Every Company Desperately Needs a Chief Collaboration Officer

“Too many meetings and too many emails” are the cries of today’s knowledge workers, and both are artifacts of well-intended collaboration spun out of control. Your most precious company resource – your employees’ time – is too often squandered in unnecessary or unproductive collaborative pursuits. Is any of this ringing a bell?

• Meetings with no clear purpose or agenda
• Endless email chains with half your department copied
• Repetitive or duplicative status update meetings
• More meeting attendees than the content mandates

If these symptoms sound familiar, you are not alone. Rampant time wasted in the name of collaboration is an epidemic in corporate America. Most companies don’t have a Chief Collaboration Officer, but desperately need one. A quick LinkedIn search for people with this title yields a mere 1,150 results. It’s been 8 years since Professor Morten Hansen and Scott Tapp pitched the idea that organizations need a Chief Collaboration Officer and very few companies have heeded this advice, but let me make my case. To keep the collaborative demands of your company in check, your CCO (or someone acting as such) should take the following two steps:

1 – Inspect the way you spend your time as diligently as you inspect the way you spend your money.
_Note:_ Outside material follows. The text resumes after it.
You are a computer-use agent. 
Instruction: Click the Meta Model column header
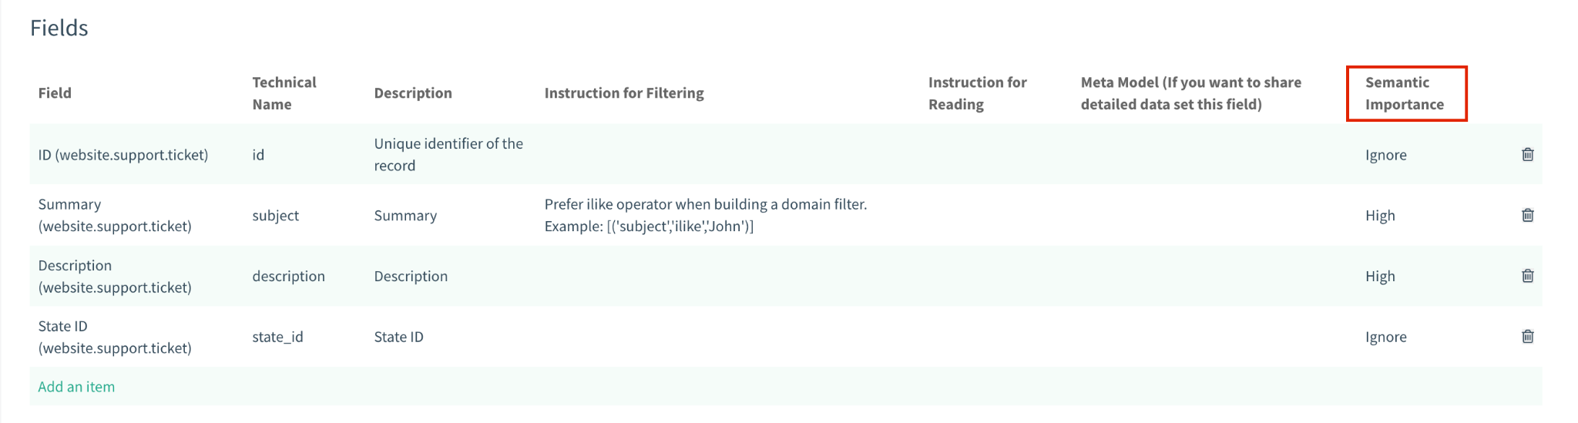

Payroll is nearly every organization’s single biggest expense, so it’s critical to understand how you are investing your human resources. You didn’t hire all of these great people to attend meetings all day. Are your people focused on your business’s current top priorities, or are they getting bogged down with time-consuming, low priority issues and meetings? Most executives have no way of answering this very important question.
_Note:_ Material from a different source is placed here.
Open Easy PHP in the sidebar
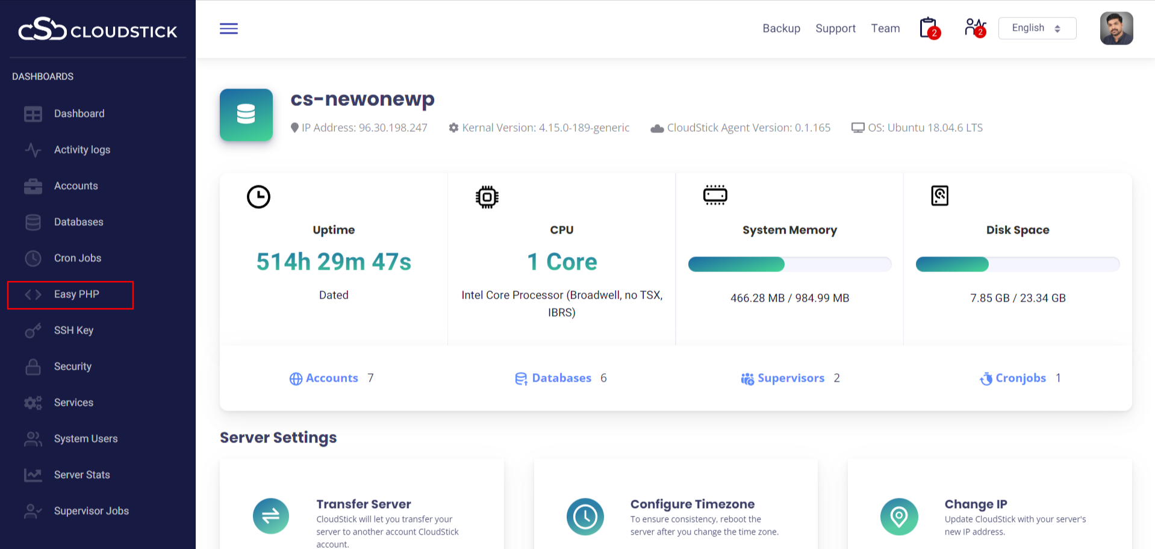Screen dimensions: 1155x549 point(76,294)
The phrase “time-tracking” is loaded. It sets off alarm bells and makes some people suspicious that the outputs are being used by bean counters for nefarious purposes. But in an organization with a high degree of trust and sense of common purpose, an audit of how you spend your time forces a healthy conversation about where the business is investing its time and whether or not it is prioritizing appropriately. (1) It gives your company the ability to consistently measure whether it is truly focused on its top priorities, and if it is not, adapt accordingly.

2 – Give your company’s collaboration a structured cadence.

No one sends an email or schedules a meeting with the intent of wasting others’ time, but often, that is the result. Providing structure to collaboration significantly reduces the number of ad-hoc meetings, emails, and other collaborative demands on your employees. This allows them to better plan and execute their work. At CrossLead, we refer to this defined cadence of standing meetings as the “Operating Rhythm.” The appropriate Operating Rhythm will vary from one company to the next, but generally, it is a mix of short daily stand-ups, weekly forums to discuss key learnings and decisions from the week, and quarterly plan reviews. Additional standing meetings may be helpful to manage continuous collaborative demands between specific teams. Once implemented, your Operating Rhythm will become your company’s heartbeat.

A defined Operating Rhythm drastically reduces additional collaborative demands placed on employees because it eliminates the need for duplicative status update meetings and lengthy email chains. It centralizes this communication to one place and one time. But really, it fosters intentional communication – each of these meetings should have a published purpose and agenda, so those who attend know what to expect (and those who skip know what they’re missing). While the content will vary with each instance of the meeting, the structure doesn’t have to.

Regardless of whether the effort is driven by your Chief Collaboration Officer, your COO, your CEO, or someone else, the actions above are critical if you want to put a stop to the collaborative overload that is crippling your company. The outcome is a more disciplined organization that is committed to investing its energy towards the most important business priorities and has the structure in place to do so effectively. CrossLead enables organizations to achieve and sustain optimal performance by helping them focus their resources on what matters most. For today’s businesses, that means taking a thoughtful approach to managing collaboration. Reach out to sales@crosslead.com to learn more.

 

(1) To be clear, I could care less about whether someone worked 8.5 or 11 hours one day, but I care a lot about how that time is spent. Auditing your time will help your team make the most of its working hours, not add more of them.